Ketika para peneliti menambahkan 12 jam penyimpanan energi ke sistem kelistrikan masing-masing negara, waktu minimal yang diharapkan setiap negara tanpa listrik akan turun menjadi 6%. Walaupun beberapa negara akan mengalami pemadaman rata-rata 17%.
Saat ini, hanya negara-negara yang mengandalkan pembangkit listrik tenaga air yang dapat mengklaim memiliki penyimpanan yang memadai. Dan baterai tidak dapat dibuat cukup besar untuk menyediakan penyimpanan seperti itu.
Selain itu, studi ini menemukan bahwa jumlah jam di mana pasokan listrik tidak dapat memenuhi permintaan berkurang secara signifikan jika daya dapat dengan mudah -dan hampir tanpa biaya- ditransmisikan di dalam dan antar negara. Berdasarkan asumsi ini, jumlah jam tanpa listrik turun menjadi rata-rata 49 jam di Eropa, 26 jam di Oseania, dan hanya 13 jam di Amerika Utara.
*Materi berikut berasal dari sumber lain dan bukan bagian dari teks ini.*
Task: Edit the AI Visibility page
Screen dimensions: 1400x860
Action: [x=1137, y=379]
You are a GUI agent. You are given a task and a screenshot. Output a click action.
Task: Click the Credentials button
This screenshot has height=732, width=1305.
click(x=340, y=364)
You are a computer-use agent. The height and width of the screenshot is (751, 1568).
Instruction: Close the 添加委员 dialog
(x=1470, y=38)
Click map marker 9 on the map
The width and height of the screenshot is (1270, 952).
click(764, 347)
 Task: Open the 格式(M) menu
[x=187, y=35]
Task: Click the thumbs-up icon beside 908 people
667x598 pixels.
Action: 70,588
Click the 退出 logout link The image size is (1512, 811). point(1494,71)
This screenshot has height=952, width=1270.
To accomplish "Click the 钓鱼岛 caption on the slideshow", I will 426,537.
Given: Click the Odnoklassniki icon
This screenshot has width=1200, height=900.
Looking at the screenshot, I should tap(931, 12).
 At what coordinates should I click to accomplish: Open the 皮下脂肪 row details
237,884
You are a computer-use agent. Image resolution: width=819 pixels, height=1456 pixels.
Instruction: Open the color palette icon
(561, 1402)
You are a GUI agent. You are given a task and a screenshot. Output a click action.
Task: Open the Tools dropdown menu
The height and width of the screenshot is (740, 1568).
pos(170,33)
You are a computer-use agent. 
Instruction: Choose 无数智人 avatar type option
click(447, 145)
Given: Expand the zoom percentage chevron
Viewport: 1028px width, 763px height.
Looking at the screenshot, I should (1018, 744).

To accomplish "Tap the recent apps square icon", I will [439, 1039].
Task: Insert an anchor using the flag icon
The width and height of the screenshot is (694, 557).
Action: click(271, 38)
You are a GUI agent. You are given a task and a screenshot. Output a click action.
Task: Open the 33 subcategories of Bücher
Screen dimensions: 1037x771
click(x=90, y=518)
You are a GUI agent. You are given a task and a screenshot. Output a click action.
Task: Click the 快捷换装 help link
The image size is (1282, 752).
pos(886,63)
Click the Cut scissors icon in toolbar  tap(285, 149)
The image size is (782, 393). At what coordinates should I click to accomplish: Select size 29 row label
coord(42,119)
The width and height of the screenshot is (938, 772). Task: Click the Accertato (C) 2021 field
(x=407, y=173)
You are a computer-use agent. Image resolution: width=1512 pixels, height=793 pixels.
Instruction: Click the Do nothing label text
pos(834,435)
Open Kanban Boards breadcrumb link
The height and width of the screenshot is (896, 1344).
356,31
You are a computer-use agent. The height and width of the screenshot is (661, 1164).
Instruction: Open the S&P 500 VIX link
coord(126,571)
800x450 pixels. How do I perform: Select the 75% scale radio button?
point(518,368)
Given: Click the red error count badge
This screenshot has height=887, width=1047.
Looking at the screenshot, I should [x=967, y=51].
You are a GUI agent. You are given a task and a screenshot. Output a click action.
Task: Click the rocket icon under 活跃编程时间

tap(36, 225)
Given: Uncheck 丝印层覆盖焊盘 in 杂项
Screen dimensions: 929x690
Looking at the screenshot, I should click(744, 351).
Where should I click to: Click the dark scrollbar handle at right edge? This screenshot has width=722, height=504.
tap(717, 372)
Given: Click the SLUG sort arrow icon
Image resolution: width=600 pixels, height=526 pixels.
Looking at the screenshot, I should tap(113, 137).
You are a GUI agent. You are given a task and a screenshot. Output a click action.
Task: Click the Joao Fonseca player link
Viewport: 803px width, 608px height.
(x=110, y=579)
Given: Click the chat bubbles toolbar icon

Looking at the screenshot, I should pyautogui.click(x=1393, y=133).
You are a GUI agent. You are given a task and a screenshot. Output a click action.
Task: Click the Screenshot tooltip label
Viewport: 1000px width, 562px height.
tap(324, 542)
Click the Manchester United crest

Penulis penelitian menunjukkan hasil mereka tidak memperhitungkan spesifikasi sistem tenaga yang realistis. Kurang memasukan kendala di lapangan.
Studi ini tidak memasukkan biaya besar untuk membangun infrastruktur transmisi. Seperti saluran listrik untuk memenuhi asumsinya bahwa listrik dapat dengan mudah dibagi di dalam dan antarnegara.
Studi ini juga mengabaikan biaya pembangunan turbin angin dan panel surya, dan biaya lingkungan mereka. Turbin membutuhkan sejumlah besar baja dan beton.
Baja yang dibutuhkan untuk turbin angin akan mewakili 34,0-51,4 persen dari kapasitas tahunan saat ini dari seluruh industri baja global. Dengan kata lain, masa depan yang hanya menggunakan energi terbarukan akan membutuhkan peningkatan kapasitas baja dalam jangka pendek, dan mungkin di masa depan. Ini pembiayaan yang diabaikan dalam analisis penelitian.
Selain itu, membuang material yang digunakan untuk turbin di akhir umur struktur (sekitar 15-20 tahun) tidaklah mudah. Meskipun baja dapat didaur ulang, hal yang sama tidak berlaku untuk pfondasi beton atau bahan yang terdiri dari bilah besar, yang biasanya dipotong dan dikubur.